*** Source information ***

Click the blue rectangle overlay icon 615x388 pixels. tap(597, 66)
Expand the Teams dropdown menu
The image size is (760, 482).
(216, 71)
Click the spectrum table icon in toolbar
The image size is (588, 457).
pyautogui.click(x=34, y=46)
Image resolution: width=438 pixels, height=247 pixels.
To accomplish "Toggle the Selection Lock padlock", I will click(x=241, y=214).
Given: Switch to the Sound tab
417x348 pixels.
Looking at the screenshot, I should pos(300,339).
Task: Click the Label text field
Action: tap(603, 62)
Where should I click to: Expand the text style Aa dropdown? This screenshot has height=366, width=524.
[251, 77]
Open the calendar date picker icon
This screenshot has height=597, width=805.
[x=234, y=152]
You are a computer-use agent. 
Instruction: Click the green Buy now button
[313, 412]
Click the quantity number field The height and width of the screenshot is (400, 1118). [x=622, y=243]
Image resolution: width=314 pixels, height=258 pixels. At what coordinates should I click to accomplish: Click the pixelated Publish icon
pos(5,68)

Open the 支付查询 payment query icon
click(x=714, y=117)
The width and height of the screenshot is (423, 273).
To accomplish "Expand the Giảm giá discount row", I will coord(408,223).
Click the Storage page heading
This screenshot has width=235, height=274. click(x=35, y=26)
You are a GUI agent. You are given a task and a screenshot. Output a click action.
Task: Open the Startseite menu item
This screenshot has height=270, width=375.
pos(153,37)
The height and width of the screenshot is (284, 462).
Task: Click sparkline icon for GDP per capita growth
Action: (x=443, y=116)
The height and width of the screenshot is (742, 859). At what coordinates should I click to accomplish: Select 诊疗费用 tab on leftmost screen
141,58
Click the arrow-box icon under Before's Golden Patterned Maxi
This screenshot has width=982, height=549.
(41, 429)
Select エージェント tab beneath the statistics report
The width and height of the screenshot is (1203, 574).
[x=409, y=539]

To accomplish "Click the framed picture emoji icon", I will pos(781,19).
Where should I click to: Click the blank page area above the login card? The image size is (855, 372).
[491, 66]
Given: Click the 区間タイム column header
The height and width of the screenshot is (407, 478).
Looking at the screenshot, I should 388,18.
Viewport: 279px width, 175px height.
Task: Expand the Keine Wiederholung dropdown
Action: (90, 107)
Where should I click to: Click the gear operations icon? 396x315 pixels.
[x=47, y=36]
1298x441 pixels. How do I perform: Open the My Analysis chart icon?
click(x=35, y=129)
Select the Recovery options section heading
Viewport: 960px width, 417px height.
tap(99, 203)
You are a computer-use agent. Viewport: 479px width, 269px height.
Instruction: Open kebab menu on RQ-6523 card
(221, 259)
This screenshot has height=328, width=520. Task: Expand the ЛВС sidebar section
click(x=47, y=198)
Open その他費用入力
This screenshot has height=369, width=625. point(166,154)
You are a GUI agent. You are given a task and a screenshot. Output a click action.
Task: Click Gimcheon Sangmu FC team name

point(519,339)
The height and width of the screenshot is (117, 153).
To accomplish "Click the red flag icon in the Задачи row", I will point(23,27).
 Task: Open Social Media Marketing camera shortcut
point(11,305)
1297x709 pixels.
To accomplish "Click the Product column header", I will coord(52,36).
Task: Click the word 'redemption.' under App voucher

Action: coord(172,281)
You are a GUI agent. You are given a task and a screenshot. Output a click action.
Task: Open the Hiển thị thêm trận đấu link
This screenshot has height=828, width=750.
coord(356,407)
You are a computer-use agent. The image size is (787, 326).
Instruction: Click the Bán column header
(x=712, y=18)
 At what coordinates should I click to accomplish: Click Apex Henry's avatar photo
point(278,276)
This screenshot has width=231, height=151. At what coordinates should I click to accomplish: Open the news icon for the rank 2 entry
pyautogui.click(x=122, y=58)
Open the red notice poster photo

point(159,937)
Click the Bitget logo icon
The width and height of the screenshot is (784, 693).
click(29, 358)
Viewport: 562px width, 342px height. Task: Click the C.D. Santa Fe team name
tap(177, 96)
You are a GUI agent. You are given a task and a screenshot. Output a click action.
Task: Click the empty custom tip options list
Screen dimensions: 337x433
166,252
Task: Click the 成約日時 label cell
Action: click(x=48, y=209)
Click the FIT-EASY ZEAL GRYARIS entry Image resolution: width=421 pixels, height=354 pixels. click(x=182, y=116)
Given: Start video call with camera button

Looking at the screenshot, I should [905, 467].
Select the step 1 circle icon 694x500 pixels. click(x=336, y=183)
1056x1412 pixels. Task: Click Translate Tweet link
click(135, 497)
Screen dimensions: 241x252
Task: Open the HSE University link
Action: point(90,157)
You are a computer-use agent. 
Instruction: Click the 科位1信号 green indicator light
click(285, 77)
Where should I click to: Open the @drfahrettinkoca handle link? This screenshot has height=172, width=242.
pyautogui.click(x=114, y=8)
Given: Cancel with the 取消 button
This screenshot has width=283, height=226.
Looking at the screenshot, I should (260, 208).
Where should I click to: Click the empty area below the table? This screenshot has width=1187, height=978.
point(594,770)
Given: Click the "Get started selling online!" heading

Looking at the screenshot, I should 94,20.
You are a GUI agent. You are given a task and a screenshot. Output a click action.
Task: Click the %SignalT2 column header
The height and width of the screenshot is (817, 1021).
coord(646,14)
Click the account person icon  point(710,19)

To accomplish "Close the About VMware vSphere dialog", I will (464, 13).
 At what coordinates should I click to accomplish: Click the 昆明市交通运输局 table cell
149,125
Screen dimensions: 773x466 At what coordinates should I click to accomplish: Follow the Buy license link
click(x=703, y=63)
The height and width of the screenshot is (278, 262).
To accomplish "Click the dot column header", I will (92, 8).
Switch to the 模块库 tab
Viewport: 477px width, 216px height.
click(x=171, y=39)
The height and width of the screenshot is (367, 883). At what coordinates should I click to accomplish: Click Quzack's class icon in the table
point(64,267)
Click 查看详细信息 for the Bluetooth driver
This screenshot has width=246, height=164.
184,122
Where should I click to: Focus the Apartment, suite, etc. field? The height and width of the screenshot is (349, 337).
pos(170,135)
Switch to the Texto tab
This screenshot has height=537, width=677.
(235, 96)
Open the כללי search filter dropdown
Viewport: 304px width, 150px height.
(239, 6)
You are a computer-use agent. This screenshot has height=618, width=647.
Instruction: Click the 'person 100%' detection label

*** End of Source information ***

Task details
Using the records given above, list every line that includes the word "will".

Answer below
To accomplish "Toggle the Selection Lock padlock", I will click(x=241, y=214).
To accomplish "Expand the Giảm giá discount row", I will coord(408,223).
To accomplish "Click the framed picture emoji icon", I will pos(781,19).
To accomplish "Click the red flag icon in the Задачи row", I will point(23,27).
To accomplish "Click the Product column header", I will coord(52,36).
To accomplish "Close the About VMware vSphere dialog", I will (464, 13).
To accomplish "Click the dot column header", I will (92, 8).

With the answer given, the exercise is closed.